In late April, the U.S.-based private investment firm announced it had acquired a 3.4 per cent economic stake in Suncor, declaring it wanted to see an overhaul of the oilsands giant.
It highlighted a number of concerns, including missed production targets, Suncor’s lagging share price and ongoing safety issues, noting there had been 12 employee and contractor deaths since 2014.
At the time, Elliott called for the appointment of five independent directors, a review of Suncor’s executive leadership, returning more capital to investors and a revamp of the operational and safety culture.
It also wanted the company to consider selling its retail unit, suggesting Suncor could unlock $5 billion of trapped value if it exited that business.
Little dismissed the notion. He insisted the cross-Canada retail chain gave the company the strongest downstream operations in North America, while providing Suncor’s integrated business model with vital market information.
It did, however, announce plans to return more money to shareholders.
On July 7, a contractor working at Suncor’s base oilsands mine was killed, the second fatality of the year.
The next day, Suncor announced Little and the board had “mutually agreed” to the CEO stepping down.
Analyst Phil Skolnick with Eight Capital said Monday’s follow-up announcement wasn’t a surprise, but he doesn’t believe unloading the Petro-Canada gasoline stations will get to the root of Suncor’s problems.
“What is most important is the operational situation and the unfortunate fatalities. Selling the retail side is not addressing it,” he said.
“A process like this, which will be a pretty massive process, will be a bit distracting.”
In a statement, Suncor’s interim CEO Kris Smith said the top priority for the company’s management team is to move ahead with plans to improve safety and operating performance.
What is crystal clear is that major changes are coming, likely the most significant at Suncor since its $18.4-billion blockbuster merger with Petro-Canada in 2009.
A global search for a CEO is underway.

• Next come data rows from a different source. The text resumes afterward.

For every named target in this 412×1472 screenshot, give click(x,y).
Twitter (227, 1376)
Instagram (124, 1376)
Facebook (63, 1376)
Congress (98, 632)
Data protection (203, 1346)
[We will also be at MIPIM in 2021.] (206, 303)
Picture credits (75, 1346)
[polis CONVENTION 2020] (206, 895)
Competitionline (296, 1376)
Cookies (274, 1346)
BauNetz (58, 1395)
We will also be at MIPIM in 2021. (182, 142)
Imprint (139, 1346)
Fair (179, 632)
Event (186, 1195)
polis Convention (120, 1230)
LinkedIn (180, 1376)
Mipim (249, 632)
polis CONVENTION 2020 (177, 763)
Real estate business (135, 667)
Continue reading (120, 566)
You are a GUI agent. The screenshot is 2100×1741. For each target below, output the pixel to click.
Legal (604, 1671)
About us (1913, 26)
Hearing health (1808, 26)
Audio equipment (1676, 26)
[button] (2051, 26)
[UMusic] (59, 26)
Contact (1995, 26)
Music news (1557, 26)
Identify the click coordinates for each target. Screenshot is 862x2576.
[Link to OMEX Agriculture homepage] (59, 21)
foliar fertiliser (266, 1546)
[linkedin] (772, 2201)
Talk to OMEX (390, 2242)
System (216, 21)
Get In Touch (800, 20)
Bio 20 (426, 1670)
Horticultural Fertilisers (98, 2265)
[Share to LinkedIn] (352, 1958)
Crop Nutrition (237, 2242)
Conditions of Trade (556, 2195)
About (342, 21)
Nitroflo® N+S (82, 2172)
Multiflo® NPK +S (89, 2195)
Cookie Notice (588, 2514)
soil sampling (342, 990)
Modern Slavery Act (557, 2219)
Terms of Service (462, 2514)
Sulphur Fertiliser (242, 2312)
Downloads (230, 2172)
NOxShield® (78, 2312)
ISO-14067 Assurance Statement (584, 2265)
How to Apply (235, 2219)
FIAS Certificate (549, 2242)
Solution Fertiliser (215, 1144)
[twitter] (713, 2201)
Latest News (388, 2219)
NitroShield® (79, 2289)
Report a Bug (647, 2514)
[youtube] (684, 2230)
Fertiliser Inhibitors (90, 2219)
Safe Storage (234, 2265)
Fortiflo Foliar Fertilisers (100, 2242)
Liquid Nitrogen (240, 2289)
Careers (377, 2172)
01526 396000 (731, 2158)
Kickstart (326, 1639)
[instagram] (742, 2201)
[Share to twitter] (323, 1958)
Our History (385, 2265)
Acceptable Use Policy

It could lead to someone outside the company taking the helm, unlike Little or his predecessor, Steve Williams, who were internal hires.
While Elliott has pushed for the sale of the retail unit, other investors and analysts aren’t convinced that should be Suncor’s next step, although they acknowledged it should be on the table.
“It might still very well be a sacred cow, but just given the circumstances, they need to be seen to be giving it fair consideration and not just dismissing it,” said Les Stelmach, senior vice-president and portfolio manager at Franklin Bissett Investment Management, which owns shares in Suncor.
Rafi Tahmazian, a senior portfolio manager at Canoe Financial, welcomed the appointment of independent directors. He’s less enamoured with telegraphing the potential sale of the retail outlets.
“You are in a position of weakness, not strength, selling,” he said. “Why sell this asset when you’re in a vulnerable state? It just doesn’t compute.”
Analyst Matthew Weekes of iA Capital Markets suggested Calgary-based Parkland Corp. or Laval-based Alimentation Couche-Tard Inc. would be logical domestic buyers, if Suncor’s board ultimately decides to divest of its chain of gasoline stations.
“It’s likely it would need to be split up,” he added.
Such a key decision on selling the retail business will play out later this year, once Suncor’s board has a better understanding of the interest from potential buyers.
It also needs to find a new CEO.
However, the most pressing and critical matter is getting a handle on safety and operational performance.
“The main issue is health and safety,” said Lau. “That, to me, is a bigger problem than what do you do with retail.”
Chris Varcoe is a Calgary Herald columnist.